If you look for an information about very old versions of CKEditor, FCKeditor and CKFinder check also the CKEditor forum, which was closed in 2015. If not, please head to StackOverflow for support.

By deafult, CKFinder handles some types of resources. The following articles describes their default configuration as well as various customization options.

Default Resource Types

There are three built-in resources types in CKFinder: files, images, and Flash objects. They appear in the config.cfm file as presented below with their default options:

config.resourceType[1] = structNew();
config.resourceType[1].name = 'Files';
config.resourceType[1].url = config.baseUrl & 'files';
config.resourceType[1].directory = config.baseDir & 'files';
config.resourceType[1].maxSize = 0;
config.resourceType[1].allowedExtensions = '7z,aiff,asf,avi,bmp,csv,doc,fla,flv,gif,gz,gzip,jpeg,jpg,mid,mov,mp3,mp4,mpc,mpeg,
mpg,ods,odt,pdf,png,ppt,qt,ram,rar,rm,rmi,rmvb,rtf,sdc,swf,sxc,sxw,tar,tgz,tif,tiff,txt,vsd,wav,wma,wmv,xls,xml,zip';
config.resourceType[1].deniedExtensions = '';

config.resourceType[2] = structNew();
config.resourceType[2].name = 'Images';
config.resourceType[2].url = config.baseUrl & 'images';
config.resourceType[2].directory = config.baseDir & 'images';
config.resourceType[2].maxSize = 0;
config.resourceType[2].allowedExtensions = 'bmp,gif,jpeg,jpg,png';
config.resourceType[2].deniedExtensions = '';

config.resourceType[3] = structNew();
config.resourceType[3].name = 'Flash';
config.resourceType[3].url = config.baseUrl & 'flash';
config.resourceType[3].directory = config.baseDir & 'flash';
config.resourceType[3].maxSize = 0;
config.resourceType[3].allowedExtensions = 'swf,flv';
config.resourceType[3].deniedExtensions = '';
important note
Flash files with swf extension, just like HTML files, can be used to execute JavaScript code (and to e.g. perform an XSS attack). Grant permission to upload .swf files only if you understand and can accept this risk.
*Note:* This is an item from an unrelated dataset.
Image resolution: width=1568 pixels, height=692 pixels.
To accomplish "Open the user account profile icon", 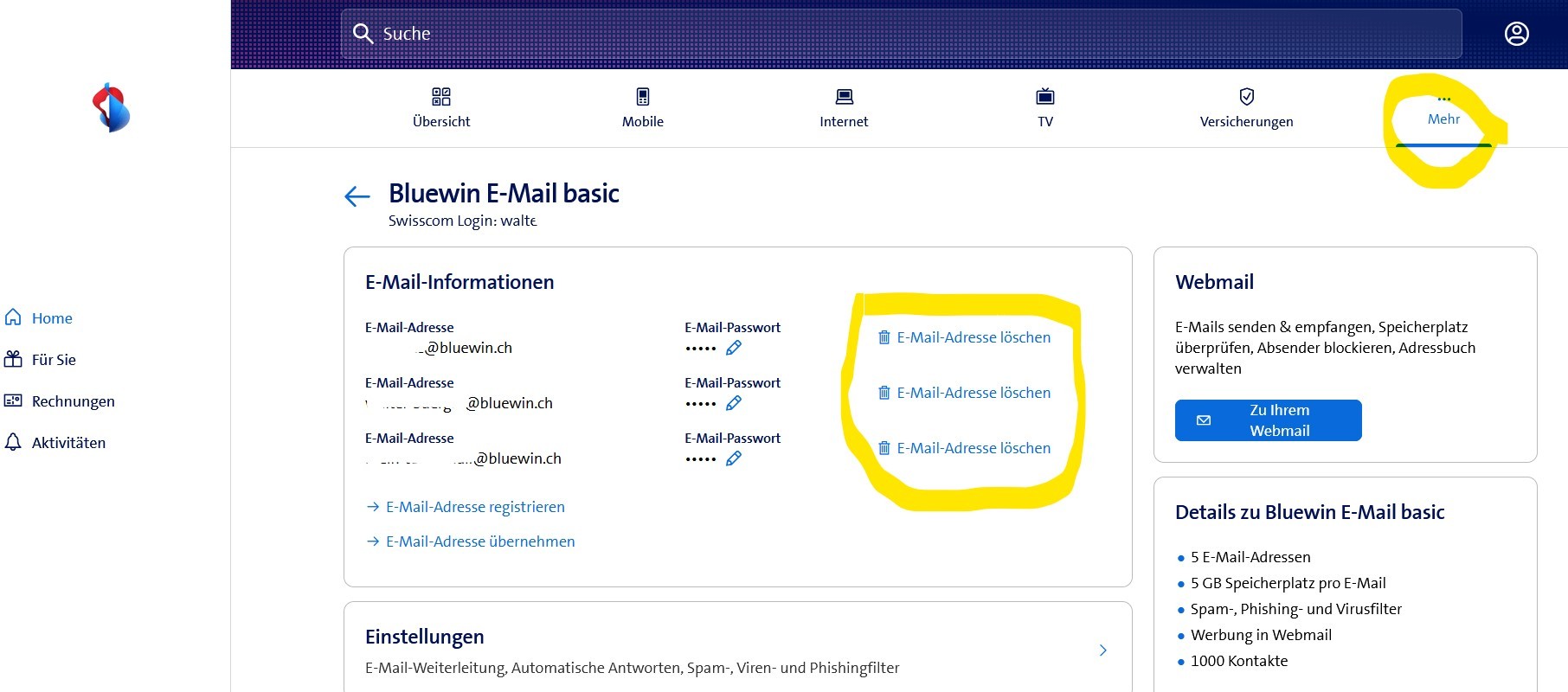I will (1516, 34).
These resources will be enabled by default if this option:

config.defaultResourceTypes = '';

is left empty. You may specify which resource types you want to use by placing their names separated by a comma.

Resource Type Options

For each resource type you may set several options to configure its behavior.
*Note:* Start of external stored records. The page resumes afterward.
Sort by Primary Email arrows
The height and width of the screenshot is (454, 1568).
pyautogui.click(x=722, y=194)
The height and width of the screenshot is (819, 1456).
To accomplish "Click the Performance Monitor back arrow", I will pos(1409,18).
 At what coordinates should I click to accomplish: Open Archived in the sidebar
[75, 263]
  • url and directory – define the base URL address and the server directory used to handle and publish the files for this resource type. They follow the same rules as defined in the Quick Start section for the baseUrl and baseDir settings.
  • maxSize – is the maximum size of the uploaded image defined in bytes. You may also use shorthand notation. Available options are: G, M, K (case insensitive). Remember that 1M equals 1048576 bytes (one Megabyte), 1K equals 1024 bytes (one Kilobyte), 1G equals 1 Gigabyte.
    Example
    'maxSize' = "8M",

You can use the following settings to list the file extensions that can be upload to the server:

  • allowedExtensions – the file extensions you wish to be allowed for upload with CKFinder. If left empty, only deniedExtensions is used to check uploads. The NO_EXT value can be used for enabling files without an extension.
  • deniedExtensions – the file extensions you do not wish to be uploaded with CKFinder. The NO_EXT value can be used for denying files without an extension.
important note
Important: It is recommended to always use the allowedExtensions setting, in favor of deniedExtensions. If you leave allowedExtensions empty and you add an extension to the deniedExtensions list, for example pdf, the settings will allow the upload of all other files except the files with the pdf extension. This approach is not a good way to secure your server from unwanted uploads. The best way is to put all of the preferred extensions in the allowedExtensions list. This is the only way to effectively secure your server from hacker attacks.
This page was last edited on 4 September 2019, at 09:46.